A local funeral director, who notes that 90 percent of the homicides in the area are young people, describes how mourners at the funerals put themselves in the position of the person in the casket, wondering if they will be so well cared for after their deaths.

Li'l Mikey, one of Cobe's mentees who has just been released from jail after holding up a barber shop with friends, seems less conflicted than Caprysha about his desire to change his life. Reunited with his family after two years in jail, he vows never to miss one of their graduations again.

With Cobe, he returns to the shop to apologize to the men and women he robbed. The woman at the barbershop breaks down as she takes in his apology, and it's impossible to tell how the encounter will go.

As she cries, she tells Li'l Mikey that he doesn't understand the impact his actions had, the fear that her co-worker felt when he held a gun to her head and threatened to kill her if she called the police, the helplessness she felt when she wanted to protect her children. But she hugs him, at the end.

"I am glad you are a changed man," she says.

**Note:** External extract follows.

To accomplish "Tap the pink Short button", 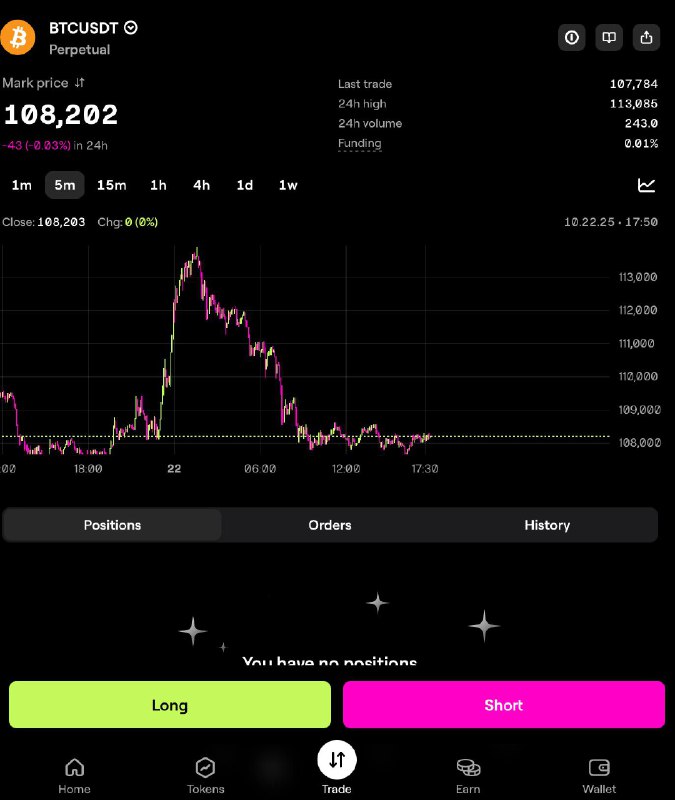I will pos(504,705).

One afternoon, Eddie walks down the street where he shot a man, looking around the quiet row of houses and says, "This block has claimed a lot of lives." Though we have just seen Li'l Mikey face the people he hurt before and receive some small measure of forgiveness, Eddie has not yet been able to reach out to the family of the man he killed.

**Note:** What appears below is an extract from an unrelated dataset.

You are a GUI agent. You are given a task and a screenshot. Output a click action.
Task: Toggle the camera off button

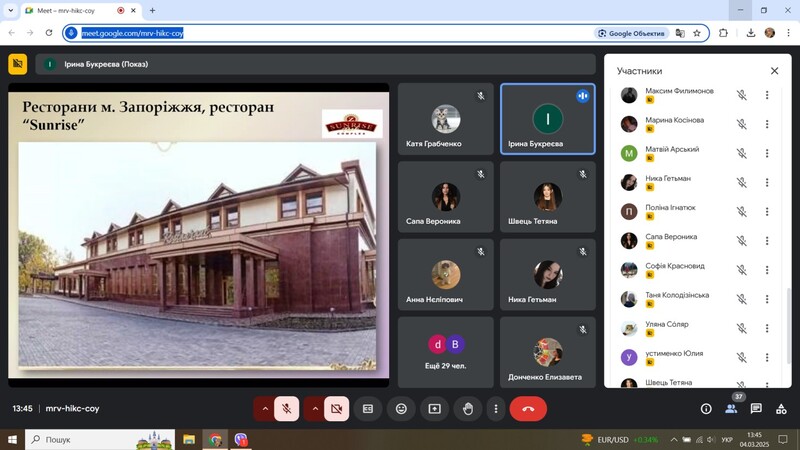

"The Interrupters" seems less concerned with selling us an easy tale of redemption where everyone resolves their past mistakes and all the children are saved, and more concerned with making us understand that we cannot judge the decisions of another human being without understanding why they made them.

When we see Flamo after Cobe's intervention, his mood has changed. He is 32, and he has been in jail for 15 years, he says. His friends are in jail, and he has nothing to show for his life so far.

"I'm trying to be the one telling the one telling the story," Flamo says. "I don't want to be the one on the street struggling."